Going forward we find both macro trends and company specific characteristics as beneficial for Selvita to maintain the rapid organic growth. Main macro trends that support outsourcing in drug discovery include:

Selvita’s Services division operates out of a research facility in Krakow and Poznan, Poland. The division is split into two main units – Chemistry and Biology – each run as separate businesses within the group. Selvita’s client list for its services is extensive, ranging from big pharma, to generics, to biotech companies. A range of contract options are offered – fixed price, to FTE, to integrated – which generate increasing revenues, costs and complexity. Fixed price contracts normally involve fierce price competition from lower-cost Asian countries, while FTE contracts and integrated projects are more of a value proposition and compete with Western drug discovery services providers such as Evotec, Charles River Laboratories and Covance. In line with its strategy of moving away from fixed-priced contracts, Selvita has been increasing the percentage of FTE contracts signed. One of Selvita’s significant competitive edges is its lower cost base, while at the same time the country’s large population means that there should be enough MSc and PhD life sciences professionals to join the company during the expansion stage.
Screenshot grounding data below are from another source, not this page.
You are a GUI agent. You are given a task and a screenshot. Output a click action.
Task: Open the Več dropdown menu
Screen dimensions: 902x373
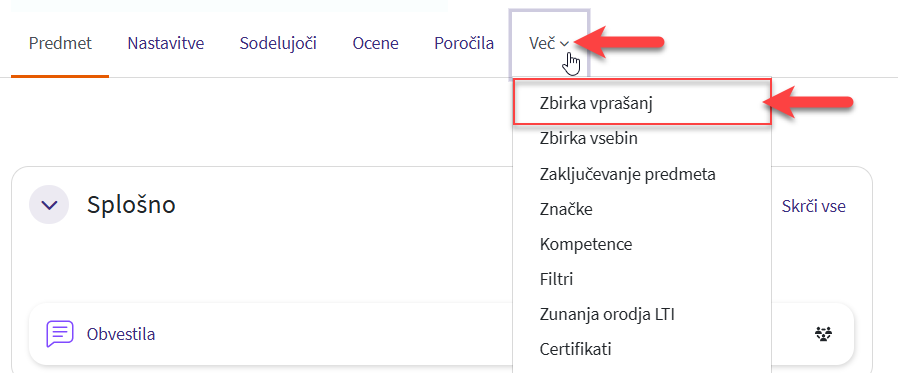549,43
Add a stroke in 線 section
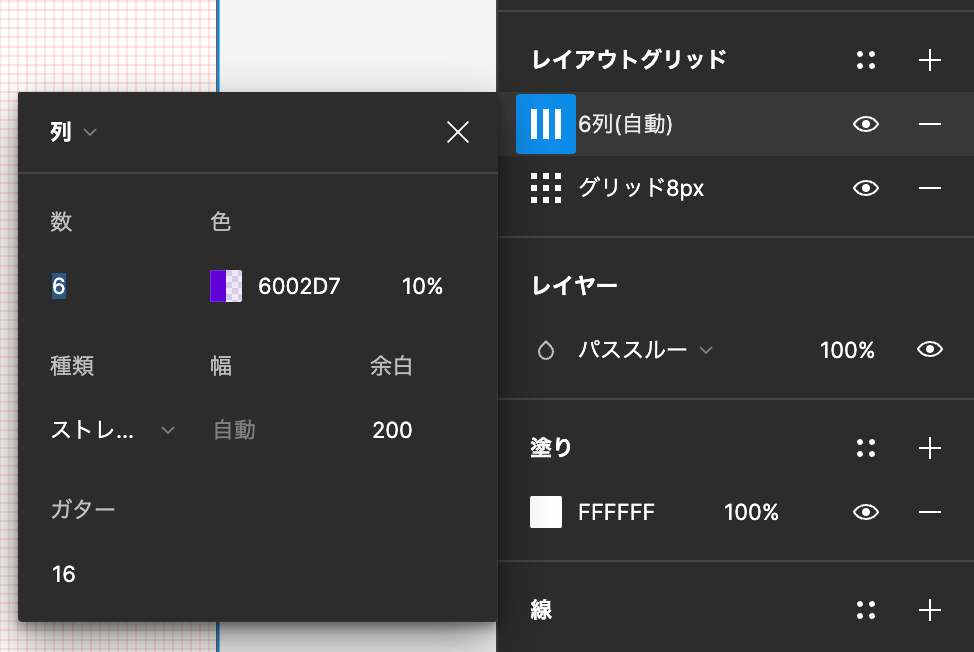 929,610
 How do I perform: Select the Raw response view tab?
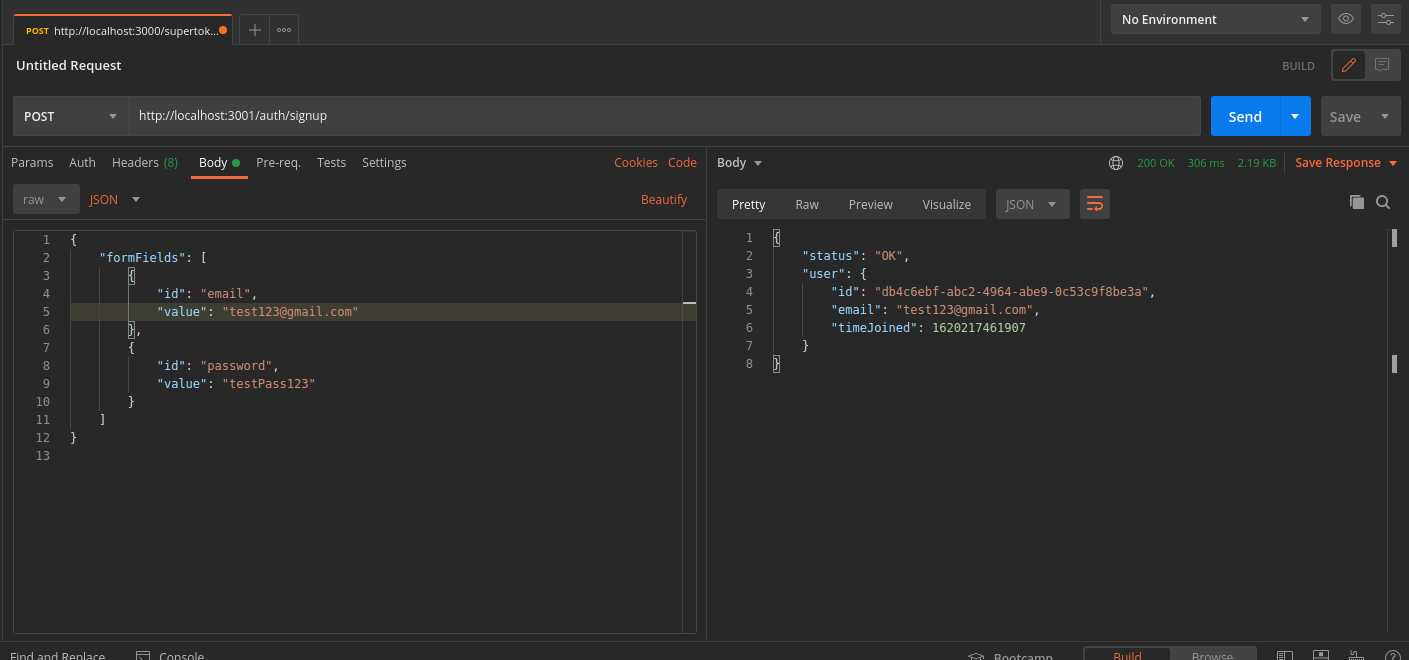click(806, 203)
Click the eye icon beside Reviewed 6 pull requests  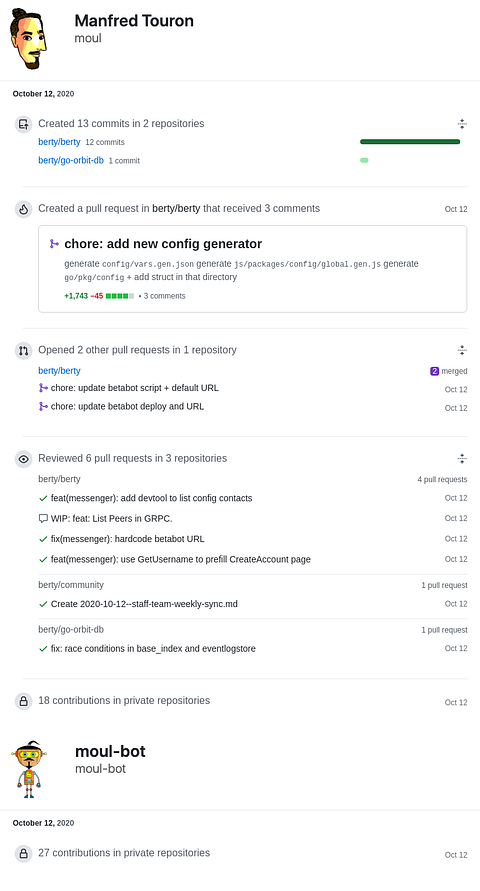pos(23,459)
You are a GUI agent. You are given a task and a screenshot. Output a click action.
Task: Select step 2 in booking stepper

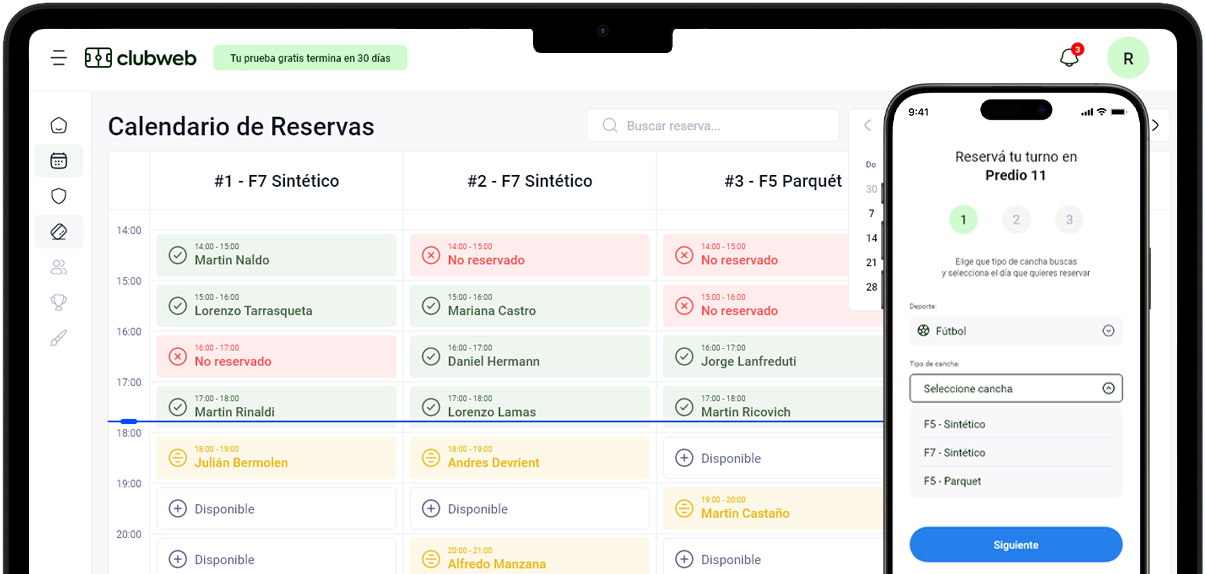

Selvita’s reported total 9M18 revenues of PLN77.2m (-4% y-o-y) were largely in line with our expectations. The slight decline y-o-y is a result of a large income recognised in Q117 after the company out-licensed SEL24 to Menarini Group. Selvita reports in three business segments: Services, Innovation (income from SEL24 was included in this segment) and Bioinformatics. Selvita’s commercial revenues include external income from customers allocated to all three segments, while subsidies are allocated to each of the segments. Total commercial 9M18 revenues, which exclude subsidies and the out-licensing upfront, were PLN56.6m (up 17% y-o-y) and subsidies were PLN20.1m (up 73% y-o-y).

We have made some modest revisions to our revenue estimates as shown in Exhibit 9 (overall 9M18 revenues were close to our expectations), with a small positive effect on our top-line forecasts for 2018. Operating profit of -PLN4.7m was below our expectations, but in line with Selvita guidance that the main focus following the successful fund-raise earlier in 2018 is creating value through R&D research, and R&D spending should therefore pick up. We have therefore revised our operating profit estimates from -PLN6.6m to -PLN16.3m for 2018 and from -PLN4.6m to -PLN15.8m for 2019. Selvita is in a capacity expansion phase, which we have included in our model previously, and the current revision affected mainly near-term estimates. One of the more notable cost drivers in 2019 will be the Phase I trial with SEL120, the results of which also represent a catalyst for the share price. Our projected long-term operating margin is c 32% (35% previously).

Selvita reported cash of PLN153m, which includes proceeds of PLN134m gross from the share issue in Q118. It had PLN4.4m in debt and, according to our model, we do not envisage the need for further fund-raises to run the existing R&D programmes we include in our model. Our financial forecasts do not include any subsequent milestone payments from Menarini Group.

Our valuation of Selvita is slightly lower at PLN1.24bn or PLN77.6/share versus PLN1.30bn or PLN81.2/share previously. The revision of the operating estimates resulted in a slightly lower DCF valuation, while rolling the model forward had a small positive effect on the rNPV values of the R&D projects. We maintain our valuation approach and assumptions listed in Exhibit 10 and discussed in detail in our last outlook report where we revised our R&D model in accordance with Selvita’s updated R&D plans. We use risk-adjusted NPV models with a discount rate of 12.5% for Selvita’s R&D projects in various stages. Separately, we use DCF-based calculations with a discount rate of 10% to value the core drug discovery services business and research collaborations.